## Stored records
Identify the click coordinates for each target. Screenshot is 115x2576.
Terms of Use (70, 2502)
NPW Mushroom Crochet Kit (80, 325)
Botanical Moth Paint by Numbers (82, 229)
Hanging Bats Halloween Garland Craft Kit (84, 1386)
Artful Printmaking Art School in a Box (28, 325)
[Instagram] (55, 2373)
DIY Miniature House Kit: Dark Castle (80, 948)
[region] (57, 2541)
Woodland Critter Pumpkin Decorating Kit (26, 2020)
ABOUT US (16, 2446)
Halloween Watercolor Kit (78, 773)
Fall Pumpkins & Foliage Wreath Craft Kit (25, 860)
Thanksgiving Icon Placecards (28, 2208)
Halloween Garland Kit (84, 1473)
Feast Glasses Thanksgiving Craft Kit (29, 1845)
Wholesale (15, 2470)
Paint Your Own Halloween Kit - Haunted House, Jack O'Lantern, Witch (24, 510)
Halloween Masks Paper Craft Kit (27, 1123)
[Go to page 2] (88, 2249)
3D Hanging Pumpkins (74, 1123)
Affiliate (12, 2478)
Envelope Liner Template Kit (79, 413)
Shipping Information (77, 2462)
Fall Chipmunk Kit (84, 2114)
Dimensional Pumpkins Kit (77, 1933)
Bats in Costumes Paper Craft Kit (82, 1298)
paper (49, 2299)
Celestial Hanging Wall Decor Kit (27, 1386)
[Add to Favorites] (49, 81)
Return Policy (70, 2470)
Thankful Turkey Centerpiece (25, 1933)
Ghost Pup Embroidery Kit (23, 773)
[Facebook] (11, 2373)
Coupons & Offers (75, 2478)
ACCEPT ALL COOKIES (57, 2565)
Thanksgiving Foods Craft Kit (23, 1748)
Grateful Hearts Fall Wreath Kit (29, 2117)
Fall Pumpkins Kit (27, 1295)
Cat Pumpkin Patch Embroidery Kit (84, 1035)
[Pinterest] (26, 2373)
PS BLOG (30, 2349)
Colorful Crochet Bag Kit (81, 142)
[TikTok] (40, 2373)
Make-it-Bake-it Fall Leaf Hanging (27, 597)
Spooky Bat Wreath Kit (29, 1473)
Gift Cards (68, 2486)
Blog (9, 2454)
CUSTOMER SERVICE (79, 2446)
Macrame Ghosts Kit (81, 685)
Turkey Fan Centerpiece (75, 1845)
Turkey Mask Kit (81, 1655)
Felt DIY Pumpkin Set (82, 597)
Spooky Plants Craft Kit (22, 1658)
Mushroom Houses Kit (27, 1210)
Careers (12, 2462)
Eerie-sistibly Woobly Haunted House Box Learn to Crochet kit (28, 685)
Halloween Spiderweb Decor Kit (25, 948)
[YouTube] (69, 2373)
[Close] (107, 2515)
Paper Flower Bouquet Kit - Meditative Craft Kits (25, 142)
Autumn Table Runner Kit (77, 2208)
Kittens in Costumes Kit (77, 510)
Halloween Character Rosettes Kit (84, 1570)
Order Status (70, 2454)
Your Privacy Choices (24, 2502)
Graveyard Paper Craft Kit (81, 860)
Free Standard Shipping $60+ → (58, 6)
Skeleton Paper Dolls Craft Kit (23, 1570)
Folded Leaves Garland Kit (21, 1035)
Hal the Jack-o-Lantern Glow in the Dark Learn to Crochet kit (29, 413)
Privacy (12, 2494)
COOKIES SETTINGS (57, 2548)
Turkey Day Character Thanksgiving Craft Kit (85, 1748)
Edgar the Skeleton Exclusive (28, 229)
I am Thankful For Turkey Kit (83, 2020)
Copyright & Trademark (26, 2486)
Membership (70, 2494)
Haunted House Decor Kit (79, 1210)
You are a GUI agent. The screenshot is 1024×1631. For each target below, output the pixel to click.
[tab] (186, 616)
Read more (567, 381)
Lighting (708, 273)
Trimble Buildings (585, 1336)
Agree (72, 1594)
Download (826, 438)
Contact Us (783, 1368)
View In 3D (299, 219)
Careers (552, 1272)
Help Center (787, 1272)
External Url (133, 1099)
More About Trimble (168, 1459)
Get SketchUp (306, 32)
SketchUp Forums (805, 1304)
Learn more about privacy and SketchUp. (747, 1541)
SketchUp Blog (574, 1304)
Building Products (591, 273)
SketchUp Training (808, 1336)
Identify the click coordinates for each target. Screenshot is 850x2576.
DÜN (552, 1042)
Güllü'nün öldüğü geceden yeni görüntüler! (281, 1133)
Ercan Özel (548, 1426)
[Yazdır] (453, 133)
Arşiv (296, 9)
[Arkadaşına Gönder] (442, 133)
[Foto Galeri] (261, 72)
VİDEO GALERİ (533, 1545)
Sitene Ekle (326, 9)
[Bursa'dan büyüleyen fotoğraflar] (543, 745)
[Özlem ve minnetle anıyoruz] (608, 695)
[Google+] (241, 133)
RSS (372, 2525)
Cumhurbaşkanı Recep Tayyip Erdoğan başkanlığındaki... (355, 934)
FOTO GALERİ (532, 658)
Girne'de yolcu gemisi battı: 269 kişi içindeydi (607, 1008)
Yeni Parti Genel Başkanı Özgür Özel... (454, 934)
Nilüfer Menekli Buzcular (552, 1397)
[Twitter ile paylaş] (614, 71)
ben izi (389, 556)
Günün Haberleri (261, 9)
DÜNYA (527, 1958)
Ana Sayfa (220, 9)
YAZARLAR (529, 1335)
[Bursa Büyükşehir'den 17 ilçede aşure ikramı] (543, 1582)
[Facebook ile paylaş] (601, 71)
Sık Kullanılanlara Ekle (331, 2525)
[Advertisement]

## PROBLEM TO SOLVE
Your reply is to repeat, unchanged, the lines above running from the one with "Turkey Fan Centerpiece (75, 1845)" up to and including the one with "VİDEO GALERİ (533, 1545)".

## OUTPUT FOR THIS EXERCISE
Turkey Fan Centerpiece (75, 1845)
Turkey Mask Kit (81, 1655)
Felt DIY Pumpkin Set (82, 597)
Spooky Plants Craft Kit (22, 1658)
Mushroom Houses Kit (27, 1210)
Careers (12, 2462)
Eerie-sistibly Woobly Haunted House Box Learn to Crochet kit (28, 685)
Halloween Spiderweb Decor Kit (25, 948)
[YouTube] (69, 2373)
[Close] (107, 2515)
Paper Flower Bouquet Kit - Meditative Craft Kits (25, 142)
Autumn Table Runner Kit (77, 2208)
Kittens in Costumes Kit (77, 510)
Halloween Character Rosettes Kit (84, 1570)
Order Status (70, 2454)
Your Privacy Choices (24, 2502)
Graveyard Paper Craft Kit (81, 860)
Free Standard Shipping $60+ → (58, 6)
Skeleton Paper Dolls Craft Kit (23, 1570)
Folded Leaves Garland Kit (21, 1035)
Hal the Jack-o-Lantern Glow in the Dark Learn to Crochet kit (29, 413)
Privacy (12, 2494)
COOKIES SETTINGS (57, 2548)
Turkey Day Character Thanksgiving Craft Kit (85, 1748)
Edgar the Skeleton Exclusive (28, 229)
I am Thankful For Turkey Kit (83, 2020)
Copyright & Trademark (26, 2486)
Membership (70, 2494)
Haunted House Decor Kit (79, 1210)
You are a GUI agent. The screenshot is 1024×1631. For each target below, output the pixel to click.
[tab] (186, 616)
Read more (567, 381)
Lighting (708, 273)
Trimble Buildings (585, 1336)
Agree (72, 1594)
Download (826, 438)
Contact Us (783, 1368)
View In 3D (299, 219)
Careers (552, 1272)
Help Center (787, 1272)
External Url (133, 1099)
More About Trimble (168, 1459)
Get SketchUp (306, 32)
SketchUp Forums (805, 1304)
Learn more about privacy and SketchUp. (747, 1541)
SketchUp Blog (574, 1304)
Building Products (591, 273)
SketchUp Training (808, 1336)
Identify the click coordinates for each target. Screenshot is 850x2576.
DÜN (552, 1042)
Güllü'nün öldüğü geceden yeni görüntüler! (281, 1133)
Ercan Özel (548, 1426)
[Yazdır] (453, 133)
Arşiv (296, 9)
[Arkadaşına Gönder] (442, 133)
[Foto Galeri] (261, 72)
VİDEO GALERİ (533, 1545)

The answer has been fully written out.